• REQUIREMENT: Write out the full listing exactly as it appears below.

■ ■ ■

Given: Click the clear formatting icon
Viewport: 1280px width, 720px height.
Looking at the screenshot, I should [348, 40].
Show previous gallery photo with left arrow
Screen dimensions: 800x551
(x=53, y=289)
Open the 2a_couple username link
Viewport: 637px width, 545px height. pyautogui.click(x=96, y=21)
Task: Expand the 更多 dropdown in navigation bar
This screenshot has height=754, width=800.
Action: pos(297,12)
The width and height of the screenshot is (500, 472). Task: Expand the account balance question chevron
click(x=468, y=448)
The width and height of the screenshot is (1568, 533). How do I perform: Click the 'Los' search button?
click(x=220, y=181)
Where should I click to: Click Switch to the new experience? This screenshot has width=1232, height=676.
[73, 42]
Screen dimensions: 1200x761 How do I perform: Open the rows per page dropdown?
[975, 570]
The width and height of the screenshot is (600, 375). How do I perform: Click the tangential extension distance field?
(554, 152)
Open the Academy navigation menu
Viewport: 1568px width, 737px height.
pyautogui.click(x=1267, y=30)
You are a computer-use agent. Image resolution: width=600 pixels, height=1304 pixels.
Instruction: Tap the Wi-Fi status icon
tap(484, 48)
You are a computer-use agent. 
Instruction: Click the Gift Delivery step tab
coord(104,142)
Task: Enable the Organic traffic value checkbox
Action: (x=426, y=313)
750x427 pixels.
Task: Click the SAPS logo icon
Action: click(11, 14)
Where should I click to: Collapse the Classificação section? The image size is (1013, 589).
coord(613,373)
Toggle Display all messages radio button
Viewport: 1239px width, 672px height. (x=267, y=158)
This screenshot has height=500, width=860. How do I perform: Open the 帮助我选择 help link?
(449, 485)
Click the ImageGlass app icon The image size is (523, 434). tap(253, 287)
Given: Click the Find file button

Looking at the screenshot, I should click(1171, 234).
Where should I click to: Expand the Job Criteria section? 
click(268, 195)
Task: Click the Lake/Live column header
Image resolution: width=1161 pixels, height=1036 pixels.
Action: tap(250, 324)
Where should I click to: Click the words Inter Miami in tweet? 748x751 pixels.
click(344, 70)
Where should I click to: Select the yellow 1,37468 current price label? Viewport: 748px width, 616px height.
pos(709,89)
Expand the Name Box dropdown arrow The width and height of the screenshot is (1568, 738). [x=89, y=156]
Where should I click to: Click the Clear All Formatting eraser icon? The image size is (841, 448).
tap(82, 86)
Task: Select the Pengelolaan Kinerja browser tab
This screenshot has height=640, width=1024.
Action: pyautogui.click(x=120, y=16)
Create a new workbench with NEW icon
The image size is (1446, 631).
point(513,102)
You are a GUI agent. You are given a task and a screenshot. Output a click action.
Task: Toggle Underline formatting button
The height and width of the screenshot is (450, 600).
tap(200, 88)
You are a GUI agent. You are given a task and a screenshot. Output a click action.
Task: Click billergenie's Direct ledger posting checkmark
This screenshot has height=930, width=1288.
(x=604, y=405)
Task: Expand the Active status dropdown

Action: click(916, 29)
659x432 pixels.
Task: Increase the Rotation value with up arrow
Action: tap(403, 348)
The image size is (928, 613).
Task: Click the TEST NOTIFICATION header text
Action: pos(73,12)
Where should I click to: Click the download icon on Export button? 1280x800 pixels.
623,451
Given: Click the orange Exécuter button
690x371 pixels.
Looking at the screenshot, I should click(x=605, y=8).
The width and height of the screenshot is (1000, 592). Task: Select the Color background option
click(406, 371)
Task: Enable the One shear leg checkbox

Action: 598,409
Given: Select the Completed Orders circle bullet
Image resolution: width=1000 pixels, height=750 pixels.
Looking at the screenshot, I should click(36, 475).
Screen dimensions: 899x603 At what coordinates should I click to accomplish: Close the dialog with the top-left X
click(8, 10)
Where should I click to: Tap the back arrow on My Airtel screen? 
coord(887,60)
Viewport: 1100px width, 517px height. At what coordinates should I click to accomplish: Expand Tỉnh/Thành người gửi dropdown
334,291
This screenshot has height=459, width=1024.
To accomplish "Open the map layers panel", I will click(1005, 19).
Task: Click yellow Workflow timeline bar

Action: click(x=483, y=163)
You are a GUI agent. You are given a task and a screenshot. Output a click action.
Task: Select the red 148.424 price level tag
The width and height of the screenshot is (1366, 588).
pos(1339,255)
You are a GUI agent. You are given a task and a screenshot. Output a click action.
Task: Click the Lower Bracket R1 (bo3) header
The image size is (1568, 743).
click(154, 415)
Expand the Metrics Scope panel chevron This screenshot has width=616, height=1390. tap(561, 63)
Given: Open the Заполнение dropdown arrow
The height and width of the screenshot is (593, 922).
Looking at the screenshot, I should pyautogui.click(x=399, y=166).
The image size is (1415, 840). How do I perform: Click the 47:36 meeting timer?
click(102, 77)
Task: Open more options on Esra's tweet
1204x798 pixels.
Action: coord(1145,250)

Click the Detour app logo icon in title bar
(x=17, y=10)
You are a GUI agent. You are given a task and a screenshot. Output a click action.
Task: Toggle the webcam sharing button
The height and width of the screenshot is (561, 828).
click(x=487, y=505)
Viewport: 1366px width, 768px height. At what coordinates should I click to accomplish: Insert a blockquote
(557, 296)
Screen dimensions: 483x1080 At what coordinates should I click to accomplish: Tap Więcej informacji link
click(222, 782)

■ ■ ■

• WRITTEN SOLUTION:
Given: Click the clear formatting icon
Viewport: 1280px width, 720px height.
Looking at the screenshot, I should [348, 40].
Show previous gallery photo with left arrow
Screen dimensions: 800x551
(x=53, y=289)
Open the 2a_couple username link
Viewport: 637px width, 545px height. pyautogui.click(x=96, y=21)
Task: Expand the 更多 dropdown in navigation bar
This screenshot has height=754, width=800.
Action: pos(297,12)
The width and height of the screenshot is (500, 472). Task: Expand the account balance question chevron
click(x=468, y=448)
The width and height of the screenshot is (1568, 533). How do I perform: Click the 'Los' search button?
click(x=220, y=181)
Where should I click to: Click Switch to the new experience? This screenshot has width=1232, height=676.
[73, 42]
Screen dimensions: 1200x761 How do I perform: Open the rows per page dropdown?
[975, 570]
The width and height of the screenshot is (600, 375). How do I perform: Click the tangential extension distance field?
(554, 152)
Open the Academy navigation menu
Viewport: 1568px width, 737px height.
pyautogui.click(x=1267, y=30)
You are a computer-use agent. Image resolution: width=600 pixels, height=1304 pixels.
Instruction: Tap the Wi-Fi status icon
tap(484, 48)
You are a computer-use agent. 
Instruction: Click the Gift Delivery step tab
coord(104,142)
Task: Enable the Organic traffic value checkbox
Action: (x=426, y=313)
750x427 pixels.
Task: Click the SAPS logo icon
Action: click(11, 14)
Where should I click to: Collapse the Classificação section? The image size is (1013, 589).
coord(613,373)
Toggle Display all messages radio button
Viewport: 1239px width, 672px height. (x=267, y=158)
This screenshot has height=500, width=860. How do I perform: Open the 帮助我选择 help link?
(449, 485)
Click the ImageGlass app icon The image size is (523, 434). tap(253, 287)
Given: Click the Find file button

Looking at the screenshot, I should click(1171, 234).
Where should I click to: Expand the Job Criteria section? 
click(268, 195)
Task: Click the Lake/Live column header
Image resolution: width=1161 pixels, height=1036 pixels.
Action: tap(250, 324)
Where should I click to: Click the words Inter Miami in tweet? 748x751 pixels.
click(344, 70)
Where should I click to: Select the yellow 1,37468 current price label? Viewport: 748px width, 616px height.
pos(709,89)
Expand the Name Box dropdown arrow The width and height of the screenshot is (1568, 738). [x=89, y=156]
Where should I click to: Click the Clear All Formatting eraser icon? The image size is (841, 448).
tap(82, 86)
Task: Select the Pengelolaan Kinerja browser tab
This screenshot has height=640, width=1024.
Action: pyautogui.click(x=120, y=16)
Create a new workbench with NEW icon
The image size is (1446, 631).
point(513,102)
You are a GUI agent. You are given a task and a screenshot. Output a click action.
Task: Toggle Underline formatting button
The height and width of the screenshot is (450, 600).
tap(200, 88)
You are a GUI agent. You are given a task and a screenshot. Output a click action.
Task: Click billergenie's Direct ledger posting checkmark
This screenshot has height=930, width=1288.
(x=604, y=405)
Task: Expand the Active status dropdown

Action: click(916, 29)
659x432 pixels.
Task: Increase the Rotation value with up arrow
Action: tap(403, 348)
The image size is (928, 613).
Task: Click the TEST NOTIFICATION header text
Action: pos(73,12)
Where should I click to: Click the download icon on Export button? 1280x800 pixels.
623,451
Given: Click the orange Exécuter button
690x371 pixels.
Looking at the screenshot, I should click(x=605, y=8).
The width and height of the screenshot is (1000, 592). Task: Select the Color background option
click(406, 371)
Task: Enable the One shear leg checkbox

Action: 598,409
Given: Select the Completed Orders circle bullet
Image resolution: width=1000 pixels, height=750 pixels.
Looking at the screenshot, I should click(36, 475).
Screen dimensions: 899x603 At what coordinates should I click to accomplish: Close the dialog with the top-left X
click(8, 10)
Where should I click to: Tap the back arrow on My Airtel screen? 
coord(887,60)
Viewport: 1100px width, 517px height. At what coordinates should I click to accomplish: Expand Tỉnh/Thành người gửi dropdown
334,291
This screenshot has height=459, width=1024.
To accomplish "Open the map layers panel", I will click(1005, 19).
Task: Click yellow Workflow timeline bar

Action: click(x=483, y=163)
You are a GUI agent. You are given a task and a screenshot. Output a click action.
Task: Select the red 148.424 price level tag
The width and height of the screenshot is (1366, 588).
pos(1339,255)
You are a GUI agent. You are given a task and a screenshot. Output a click action.
Task: Click the Lower Bracket R1 (bo3) header
The image size is (1568, 743).
click(154, 415)
Expand the Metrics Scope panel chevron This screenshot has width=616, height=1390. tap(561, 63)
Given: Open the Заполнение dropdown arrow
The height and width of the screenshot is (593, 922).
Looking at the screenshot, I should pyautogui.click(x=399, y=166).
The image size is (1415, 840). How do I perform: Click the 47:36 meeting timer?
click(102, 77)
Task: Open more options on Esra's tweet
1204x798 pixels.
Action: coord(1145,250)

Click the Detour app logo icon in title bar
(x=17, y=10)
You are a GUI agent. You are given a task and a screenshot. Output a click action.
Task: Toggle the webcam sharing button
The height and width of the screenshot is (561, 828).
click(x=487, y=505)
Viewport: 1366px width, 768px height. At what coordinates should I click to accomplish: Insert a blockquote
(557, 296)
Screen dimensions: 483x1080 At what coordinates should I click to accomplish: Tap Więcej informacji link
click(222, 782)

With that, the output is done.